Bianca Stanescu, a security specialist at Bitdefender has mentioned in a blog post – “As Google Chrome doesn’t show the whole string, regular users have a hard time figuring out they are targeted in a phishing attack and may give their data to cyber-criminals”.
“We haven’t spotted this type of phishing attack. It’s enhanced, usually the security solutions block the webpage for malicious activity before users open it, but this time security solutions receive the encoded content and they can’t really block it” – she added.

emails sent by hackers image

The scam starts with an email that is claimed to be sent by Google and generally reads “Mail Notice” or “Lookout Notice”. It states that the recipient user has failed to increase his/her storage quota and that their email account will be “locked out” in 24 hours.

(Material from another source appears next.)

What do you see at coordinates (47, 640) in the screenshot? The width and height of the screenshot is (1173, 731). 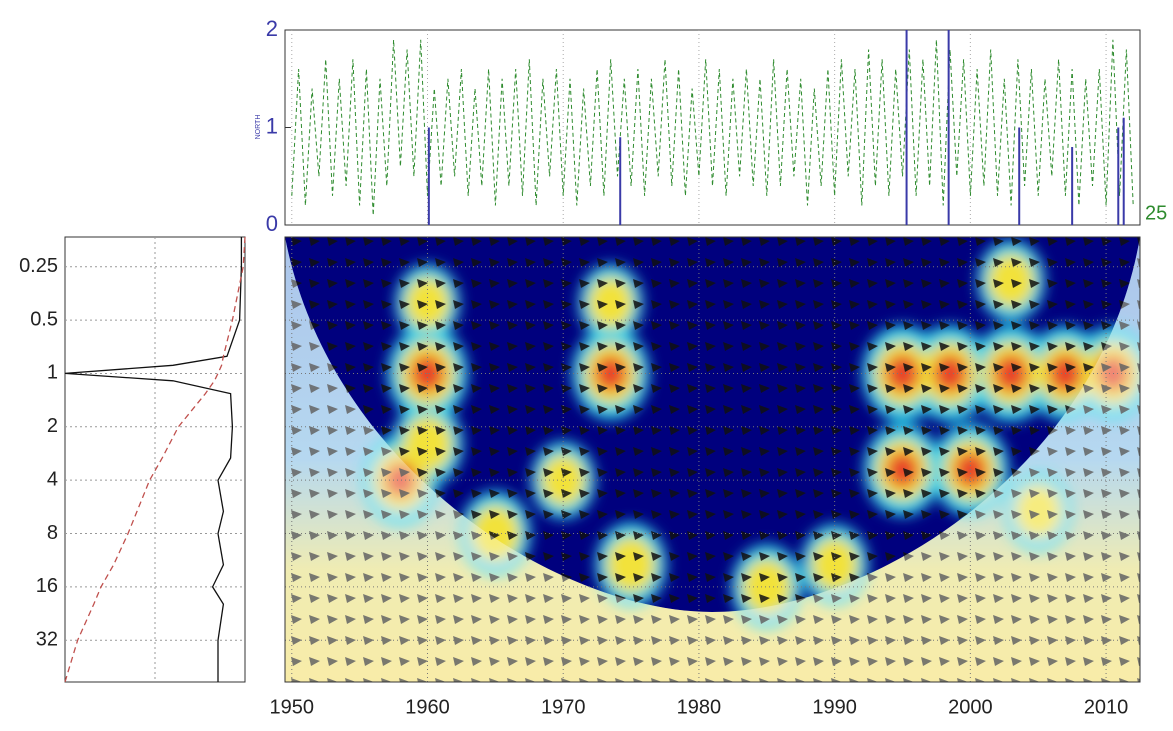 I see `y-tick-label: 32` at bounding box center [47, 640].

The recipients are redirected to a fake Google login page when they click on the “INSTANT INCREASE” link provided within the mail to counteract their accounts being blocked.

Once the hackers gain access to the prospective victim’s emails, they can easily invade their Google Drive, Google Play, Google + accounts and can also gain further access to any other sites or accounts which are synced with their Google account. The unique part about this whole attack is how authentic the emails look and how well the phishing is structured as users get “data:” in their address bars, which is based on Uniform Resource Identifiers (URI).

Fake login pages images

“Scammers usually pose as services that contact people by e-mail for announcements or notifications. Google, Facebook, eBay, phone services and financial institutions are among phishers’ favorite disguises to invade inboxes worldwide” – Stanescu added.

 Google has not commented anything about this situation yet.